» EXERCISE PROMPT
Exact copies of the lines from the one with "This screenshot has height=334, width=688." through the last line of the entries, and no pictures, make up the answer.

━━━━━━━━

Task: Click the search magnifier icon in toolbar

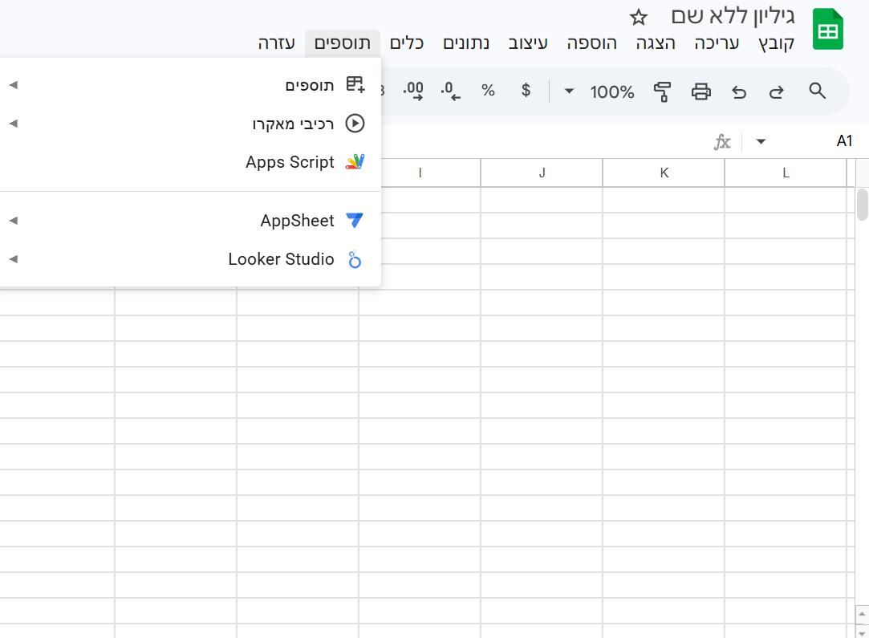Action: (x=817, y=91)
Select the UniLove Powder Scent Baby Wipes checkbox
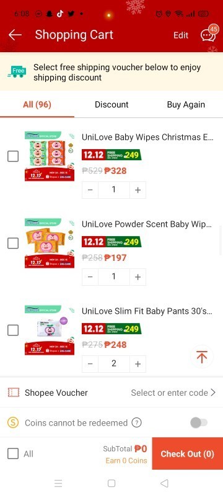This screenshot has height=497, width=223. [13, 243]
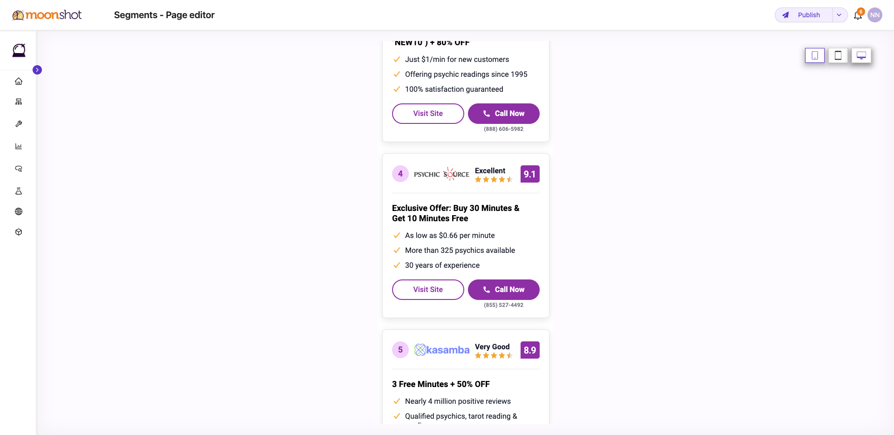Open the Publish dropdown arrow
894x435 pixels.
click(x=839, y=15)
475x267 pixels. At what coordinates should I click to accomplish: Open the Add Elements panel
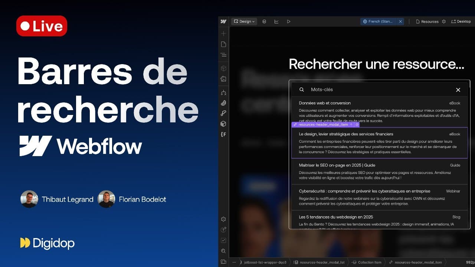[x=223, y=33]
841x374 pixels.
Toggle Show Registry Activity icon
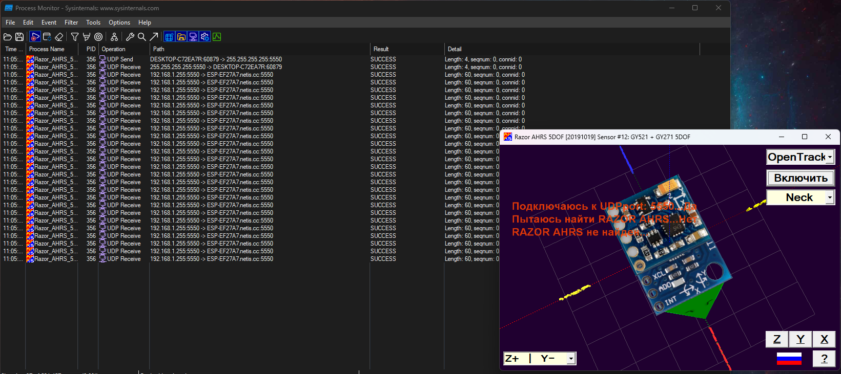tap(169, 37)
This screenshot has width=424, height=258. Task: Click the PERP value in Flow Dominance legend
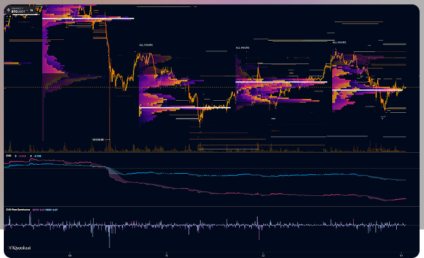[x=53, y=209]
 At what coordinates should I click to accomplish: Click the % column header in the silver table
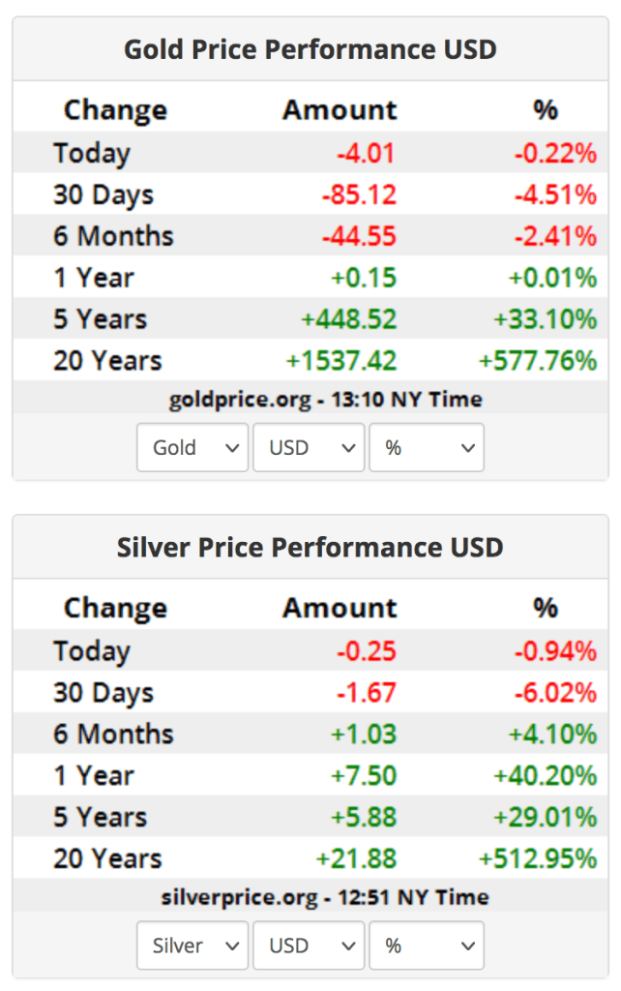(546, 608)
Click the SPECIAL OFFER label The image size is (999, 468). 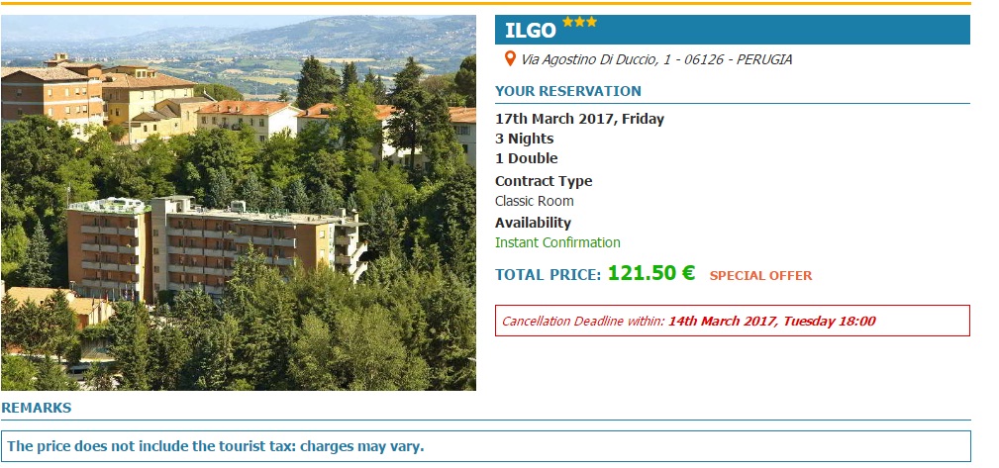tap(760, 276)
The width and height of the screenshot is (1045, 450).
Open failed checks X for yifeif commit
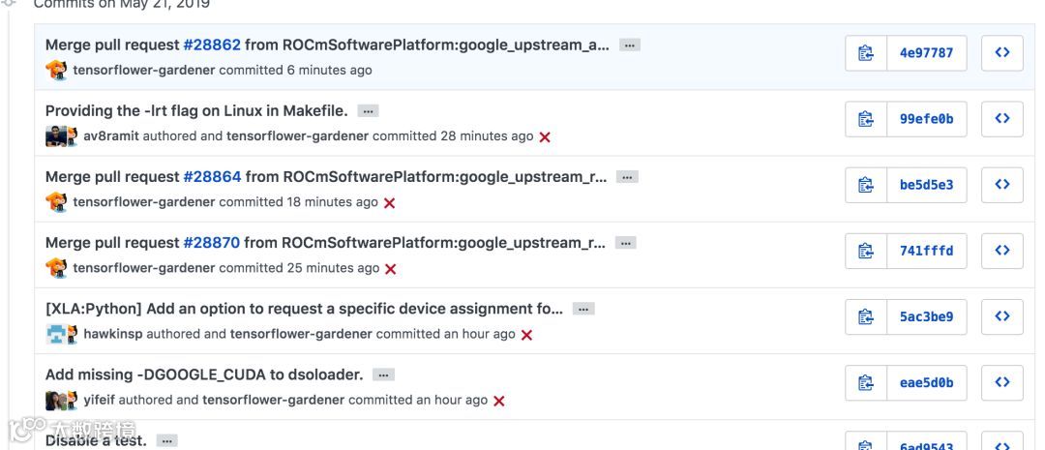[499, 401]
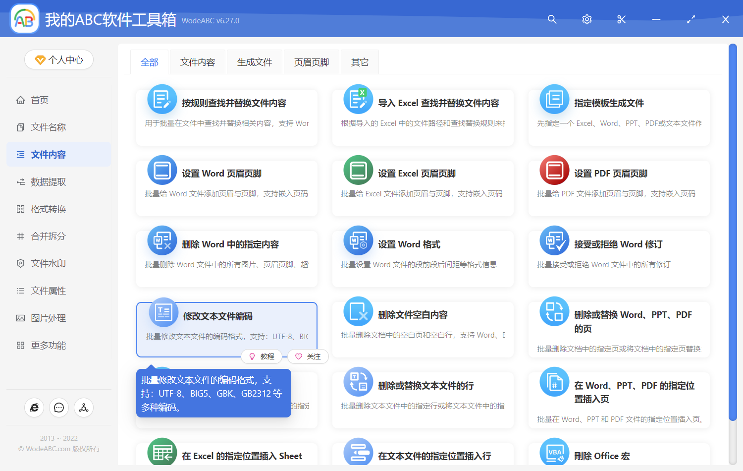Select the 删除 Office 宏 VBA tool icon
The image size is (743, 471).
554,452
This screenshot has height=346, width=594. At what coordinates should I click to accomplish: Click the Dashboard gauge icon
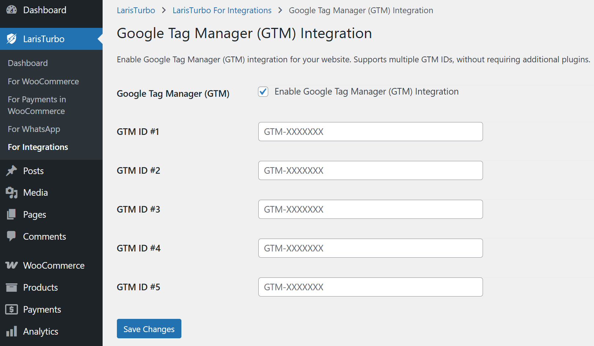12,10
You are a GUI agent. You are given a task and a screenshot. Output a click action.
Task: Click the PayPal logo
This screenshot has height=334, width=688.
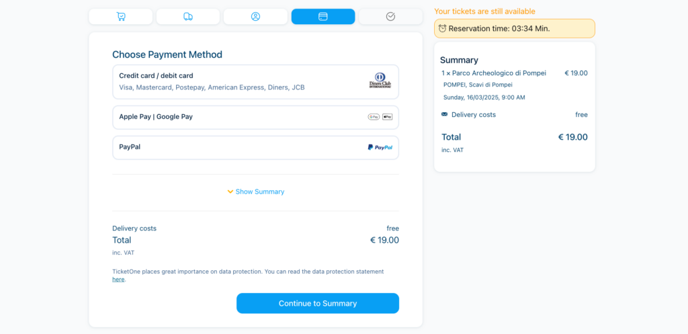(x=380, y=147)
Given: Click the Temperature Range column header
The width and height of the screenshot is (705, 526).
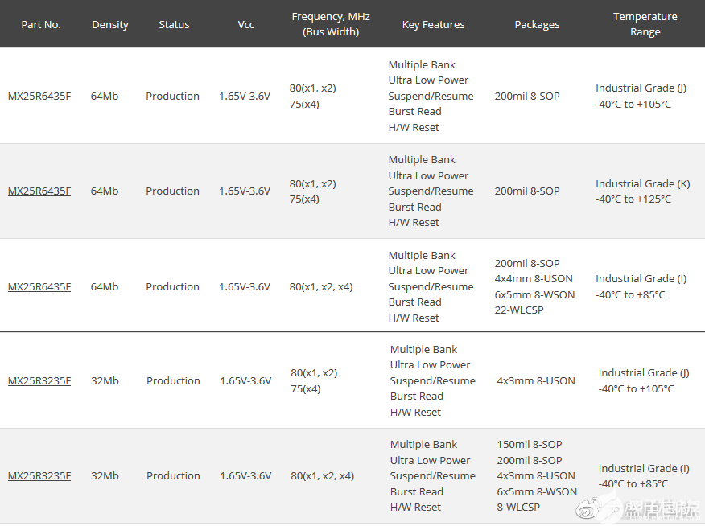Looking at the screenshot, I should pos(645,24).
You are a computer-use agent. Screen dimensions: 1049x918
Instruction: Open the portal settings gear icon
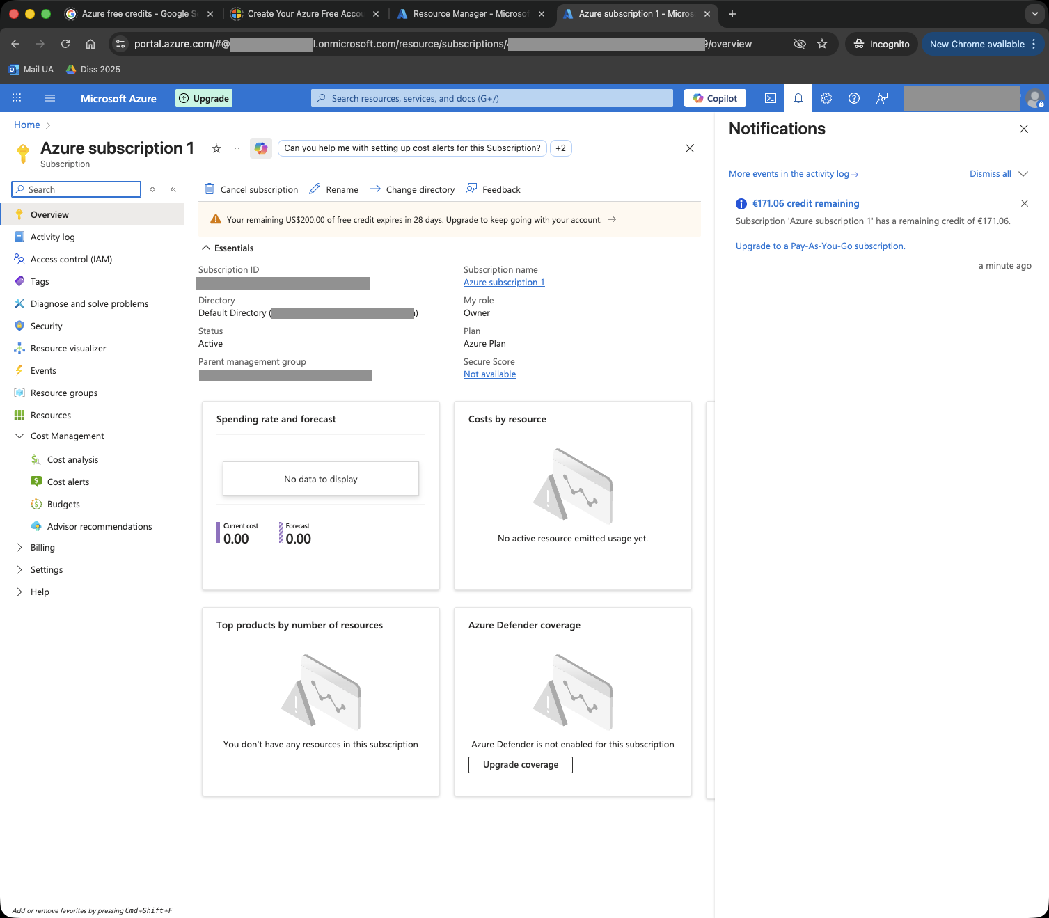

━━━━━━━━

» REPLY
This screenshot has height=334, width=688.
(x=380, y=147)
Given: Click the Temperature Range column header
The width and height of the screenshot is (705, 526).
Looking at the screenshot, I should pos(645,24).
You are a computer-use agent. Screen dimensions: 1049x918
Instruction: Open the portal settings gear icon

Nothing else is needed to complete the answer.